* _Data to process_:

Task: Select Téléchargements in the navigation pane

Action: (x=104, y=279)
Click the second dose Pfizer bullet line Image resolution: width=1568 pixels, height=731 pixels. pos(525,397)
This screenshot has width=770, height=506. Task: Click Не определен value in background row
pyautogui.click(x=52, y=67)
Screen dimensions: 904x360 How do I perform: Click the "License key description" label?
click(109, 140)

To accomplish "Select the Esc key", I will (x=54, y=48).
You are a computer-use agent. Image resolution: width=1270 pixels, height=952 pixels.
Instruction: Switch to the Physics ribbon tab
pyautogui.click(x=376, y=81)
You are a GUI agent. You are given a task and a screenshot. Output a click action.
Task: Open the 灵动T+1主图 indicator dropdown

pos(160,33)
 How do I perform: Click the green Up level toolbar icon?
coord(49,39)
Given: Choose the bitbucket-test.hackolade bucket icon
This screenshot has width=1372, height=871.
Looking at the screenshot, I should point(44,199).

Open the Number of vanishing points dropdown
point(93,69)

* _Problem details_:
I need every line of the data that has the word "pixels"; please list them.

* _Answer area_:
Click the second dose Pfizer bullet line Image resolution: width=1568 pixels, height=731 pixels. pos(525,397)
You are a computer-use agent. Image resolution: width=1270 pixels, height=952 pixels.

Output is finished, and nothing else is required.